There are not that many English speaking expats in the local economy.
2. What are some typical ways to socialize, either with local people or with other expatriates? Are there groups or clubs that you can recommend?
Cook-outs at Ebbets Field. Getting together with friends. There's a small music scene but I have not explored it.
3. Is this a good city for single people? For couples? For families? Why or why not?
Great for families. Lots of babies and kids. The Embassy owns a green space (Ebbets Field) that has a big playground and sandlot.
Some singles, especially females, seem a little disappointed with dating options. Nightlife exists, if you like the late night dance club scene. Happy hour scene doesn't really exist.
4. Is this a good city for LGBT expatriates? Why or why not?
If you want to put on a speedo and march in a gay pride parade, then no, Senegal is not a good place. But there are gay couples here that make it just fine.
5. Are there problems with ethnic, race/racial minorities or religious prejudices? Gender equality?
Vast majority of the country is Muslim but there are also Catholics. Everyone gets along.
6. What are some interesting/fun things to do in the area? Can you recommend any “hidden gems"?
Softball season is popular with the American diplomats and expats. Plenty of beach get-aways two hours south of Dakar.

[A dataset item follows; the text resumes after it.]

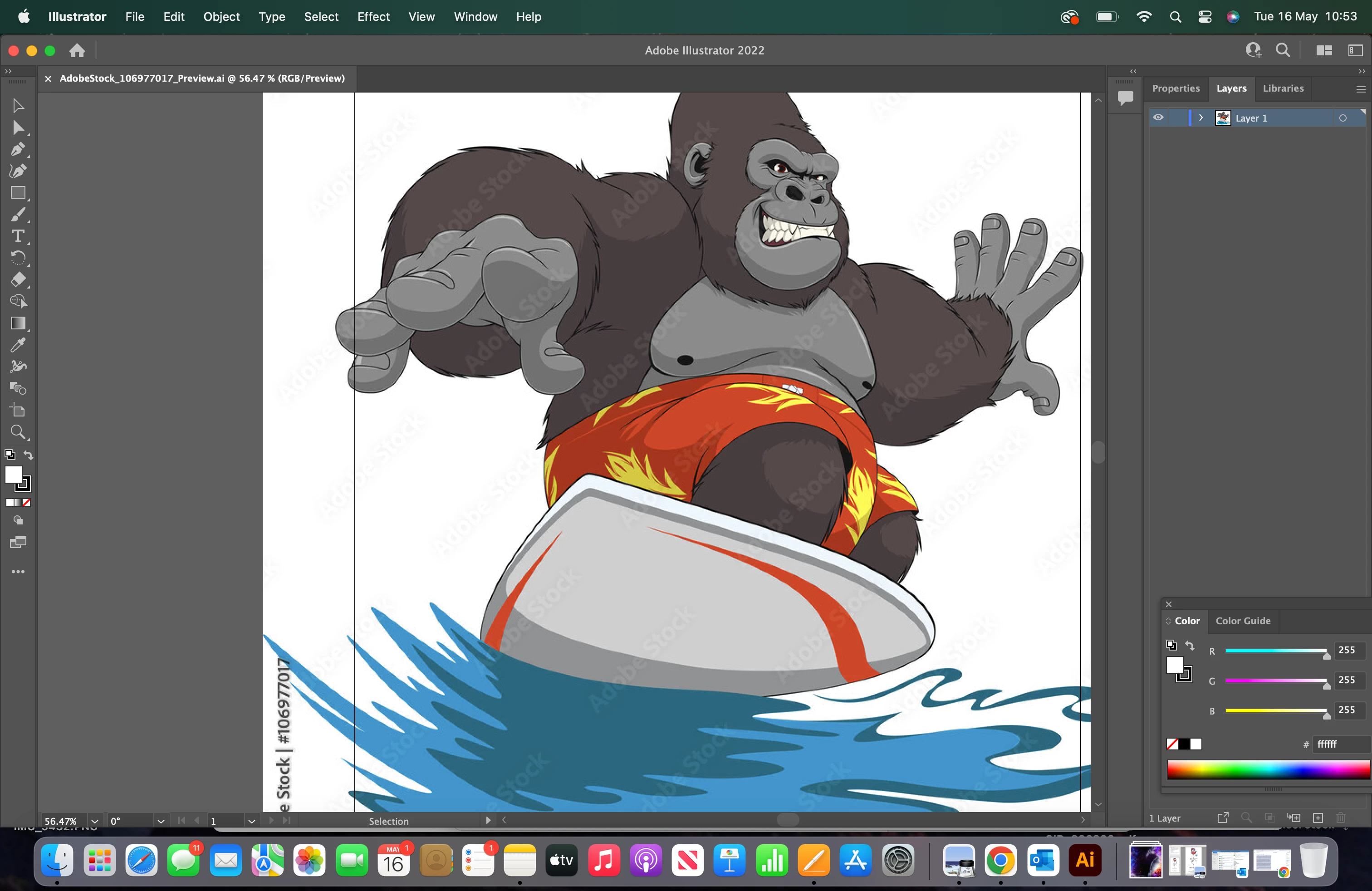
Task: Click Layer 1 target circle
Action: (x=1343, y=118)
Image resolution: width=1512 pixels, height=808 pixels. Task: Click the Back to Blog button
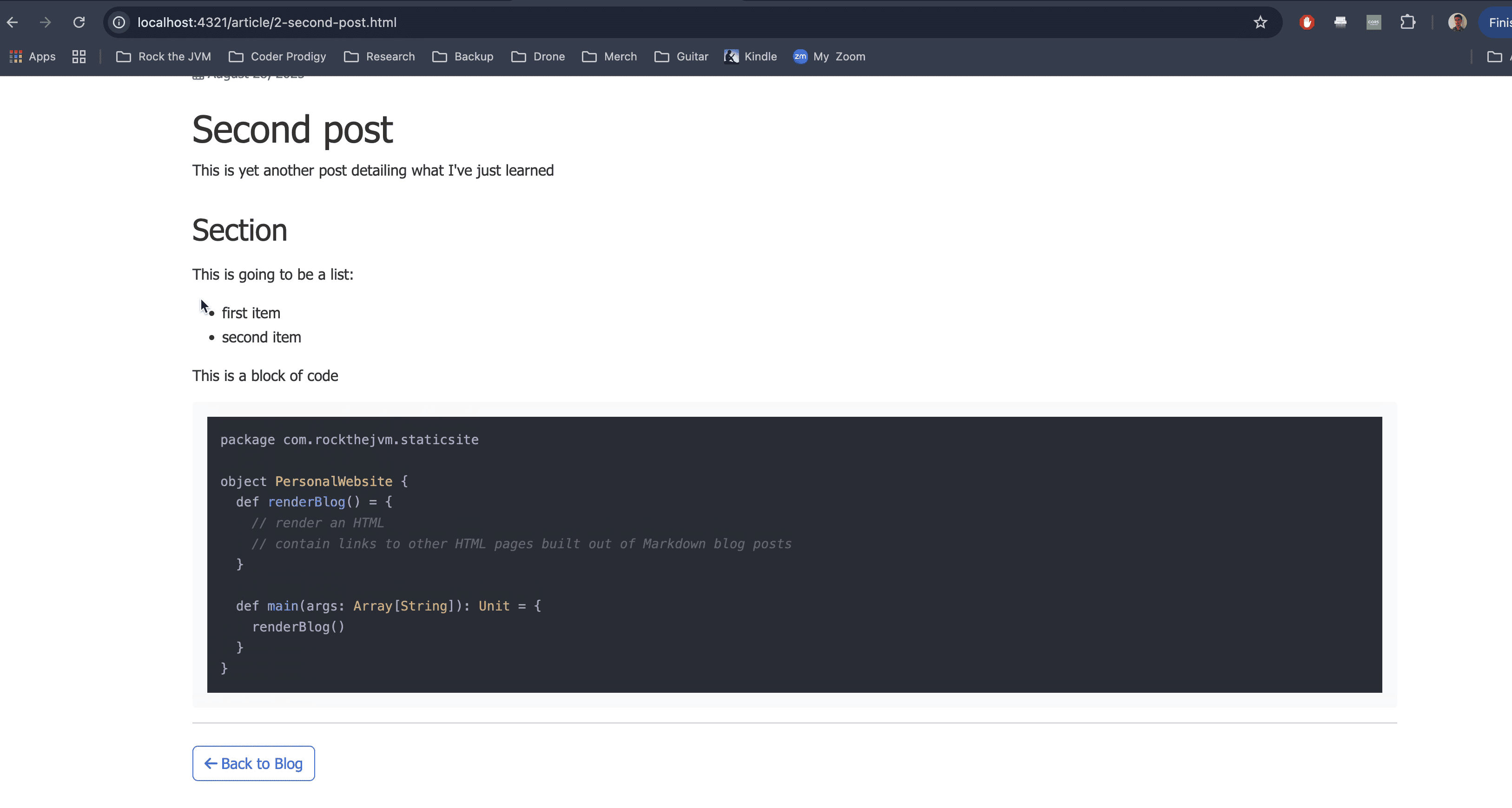point(253,763)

7. Is this a "shopping post"? Are there interesting handicrafts, artwork, antiques, or other items that people typically buy there?
Baskets. Wax, fabric.
8. What are the particular advantages of living in this city?
People are friendly. Senegal is known for its hospitality.
9. Can you save money?
Yes. Groceries are the only thing that I would call expensive but with DPO and pouch and consumables you can ship a lot of your staples here.
Words of Wisdom:
1. Knowing what you know now, would you still move to this city?
Yes. It's been a good post. I don't think it's a hidden gem though.